Southern States, barring Karnataka, remained unimpressed by Hindutva, but the BJP made impressive inroads in West Bengal and Odisha, proving its potency even in areas where linguistic, political and cultural factors have historically been unfavourable to it. Tamil Nadu, where Dravidian politics had entrenched itself as a counter to homogenising pressures decades ago, stonewalled the BJP yet again as did Kerala. But the BJP’s gains in Telangana, modest as they are, might be an indicator that the south may not remain impervious to it forever. For the present, the victories of the Biju Janata Dal in Odisha, which won a fifth term, and the YSR Congress Party in Andhra Pradesh are indicative that linguistic and cultural identities still continue to hold sway in these States. Punjab was also an outlier, as the Sikh-majority State leaned towards the Congress.

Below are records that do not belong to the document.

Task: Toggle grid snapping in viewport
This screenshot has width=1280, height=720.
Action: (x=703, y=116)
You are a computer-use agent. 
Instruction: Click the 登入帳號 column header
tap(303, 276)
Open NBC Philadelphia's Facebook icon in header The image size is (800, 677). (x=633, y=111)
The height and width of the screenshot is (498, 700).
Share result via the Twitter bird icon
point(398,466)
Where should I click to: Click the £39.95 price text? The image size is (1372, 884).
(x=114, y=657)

To urge the BJP to uphold secular ideals or to protect the integrity of existing institutions may amount to demanding an abandonment of its very core beliefs. Gaining the trust of all citizens will be a necessary prerequisite for Mr. Modi to drive India’s continuing journey to become a global leader. It is only reasonable that the government and the Prime Minister be asked to live up to the promise they continuously make — ‘ sabka saath , sabka vikas (with all, development for all)’. These tenets must be felt in the daily lives of the marginalised sections of the population, and Mr. Modi must add a third tenet to make his mantra meaningful: sabka vishwas (the trust of all). The Hindu hopes that Mr. Modi’s second term will be more inclusive than the first, which was marred by arrogant pride and hateful prejudice. We extend our congratulations and wishes to him and his party.